Studies of off-stoichiometric AB2 metal hydride alloy: Part 2. Hydrogen storage and electrochemical properties

In Part 2 of this two-part series of papers, gaseous hydrogen storage and electrochemical properties of three series of alloys with different combinations of Cr/Mn/Co ratios are studied and compared to the structural properties reported in Part 1. As the B/A stoichiometry in each series of alloys increases from 1.8 to 2.2, systematic trends in certain storage properties are found: the hydrogen dissociation pressure and heat of hydride formation increases; the alloy with a AB2.0 stoichiometry has the highest electrochemical full capacity; and slightly higher and lower B-contents increase the electrochemical high-rate-dischargeability and gaseous phase maximum storage capacity, respectively. Stoichiometric or slightly hyper-stoichiometric AB2 alloys have lower PCT hysteresis which are expected to reduce pulverization during cycling. The full and high-rate discharge electrochemical capacities correlate well with the maximum and reversible gaseous hydrogen storages, respectively. Slight hyper-stoichiometry increases the high-rate dischargeability.
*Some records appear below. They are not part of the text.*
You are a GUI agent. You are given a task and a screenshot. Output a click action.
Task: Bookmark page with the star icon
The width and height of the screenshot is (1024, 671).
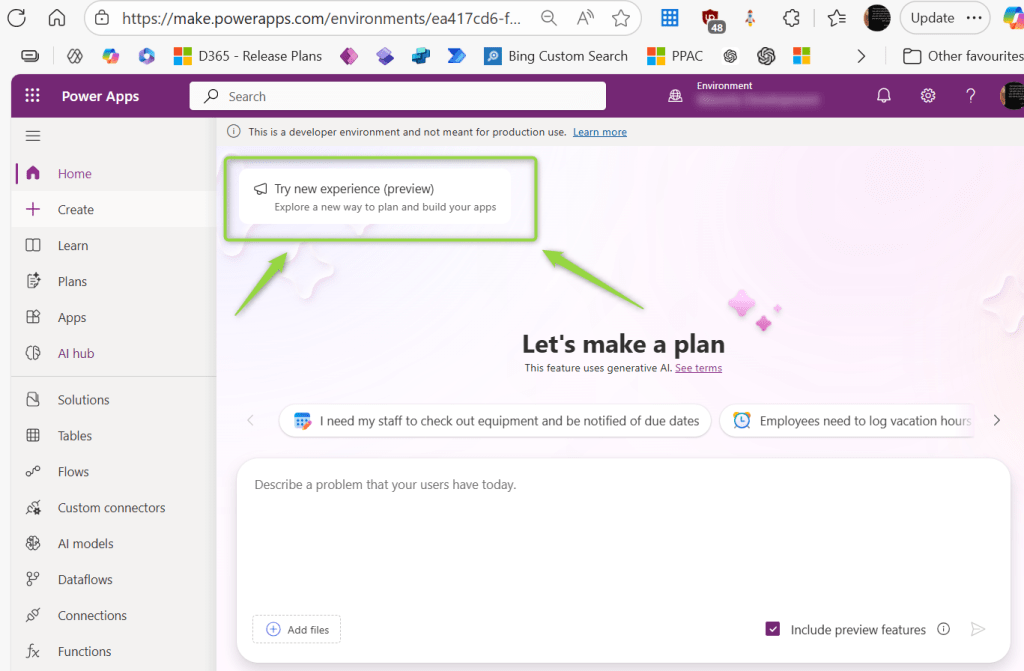[x=621, y=18]
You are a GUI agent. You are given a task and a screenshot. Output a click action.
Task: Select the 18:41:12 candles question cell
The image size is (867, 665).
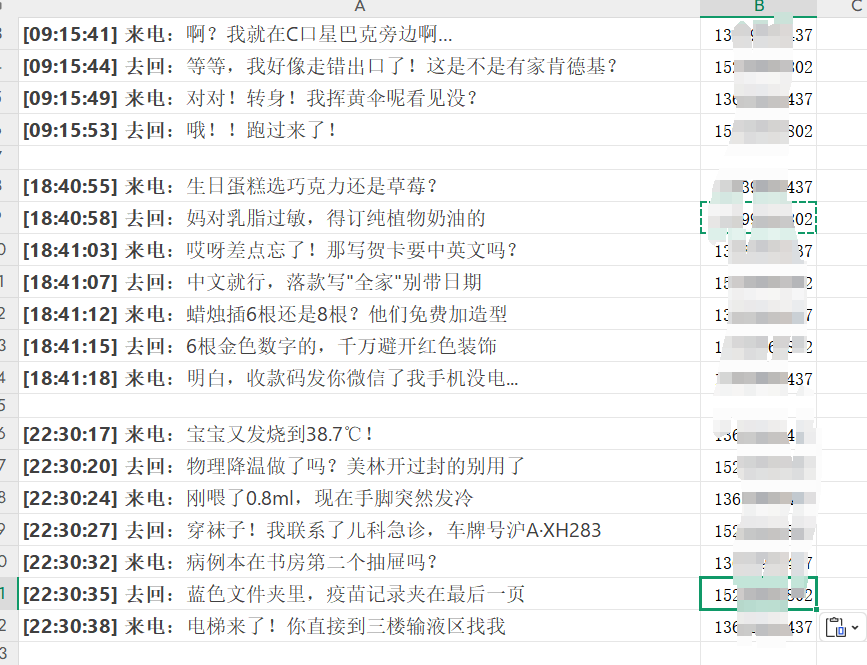coord(359,314)
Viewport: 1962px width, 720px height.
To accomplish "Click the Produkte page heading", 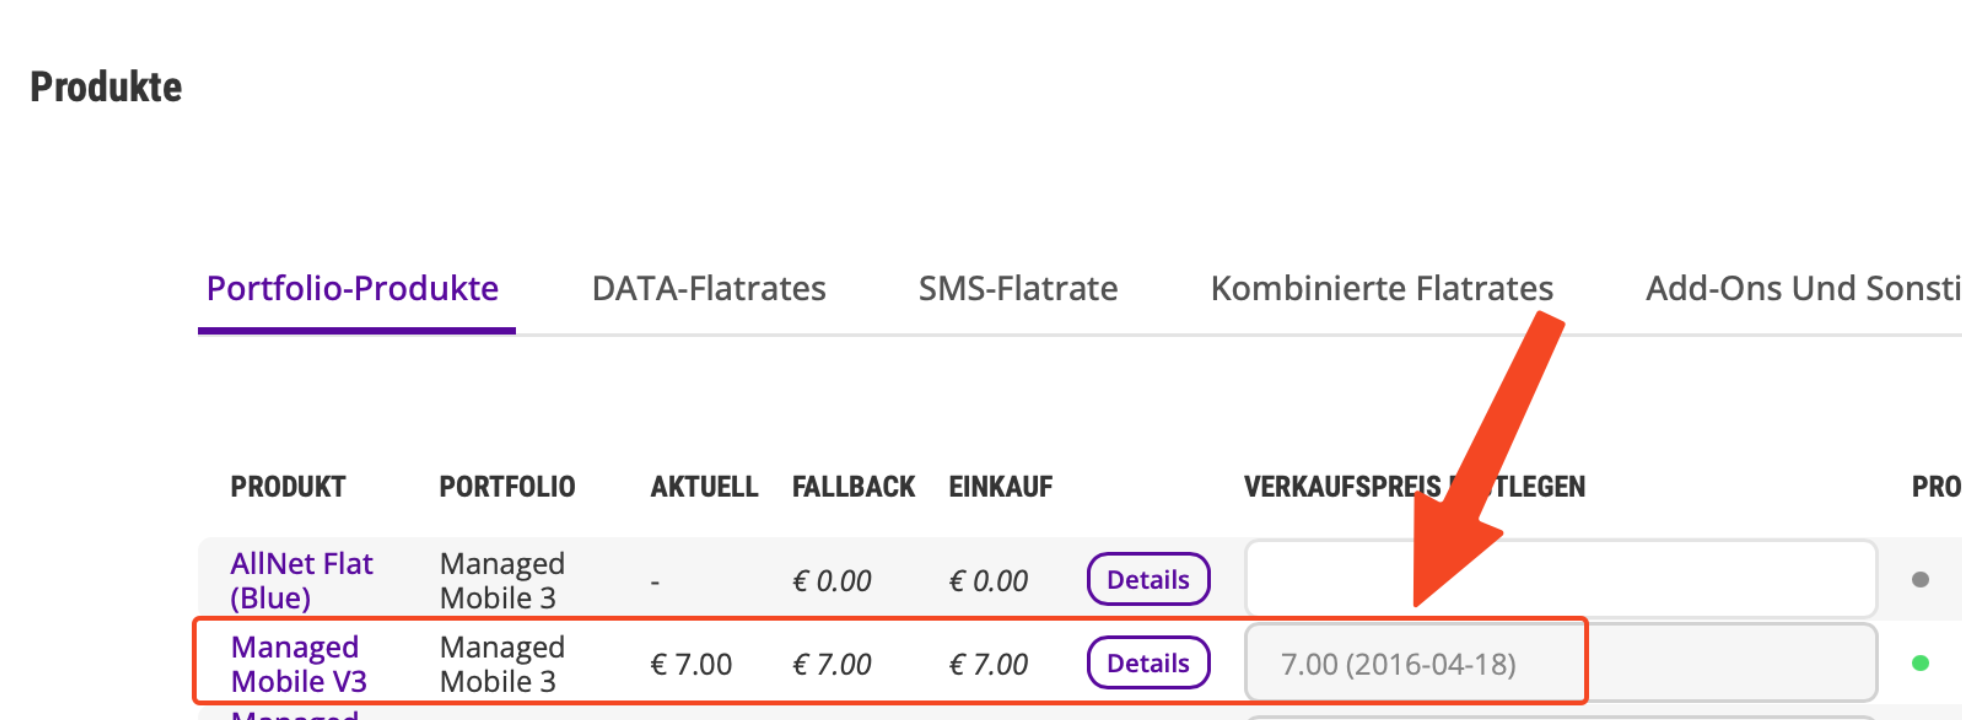I will (106, 88).
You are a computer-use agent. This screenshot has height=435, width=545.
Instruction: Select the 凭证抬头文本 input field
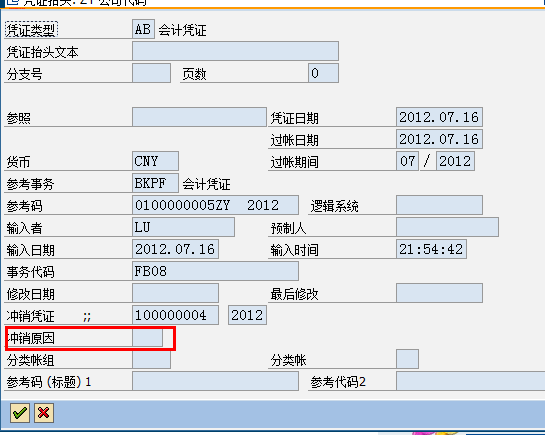click(x=235, y=51)
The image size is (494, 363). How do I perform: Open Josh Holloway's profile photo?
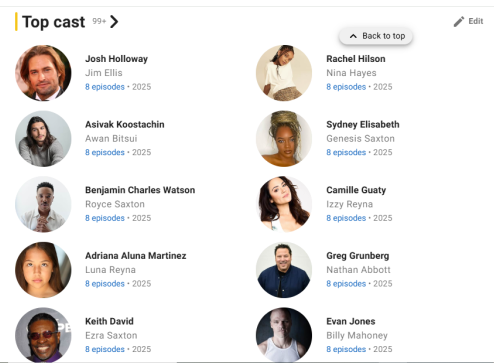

Open circuit voltage, an important parameter in high-power application, is also found to be more relevant to the surface reaction than to the bulk hydride stability.

► As the B/A increases from 1.8 to 2.2, the hydrogen dissociation pressure increases. ► AB2.0 alloy has the highest electrochemical full capacity. ► Slightly higher B-content increases the electrochemical high-rate-dischargeability. ► Slightly lower B-content increases the gaseous phase maximum storage capacity.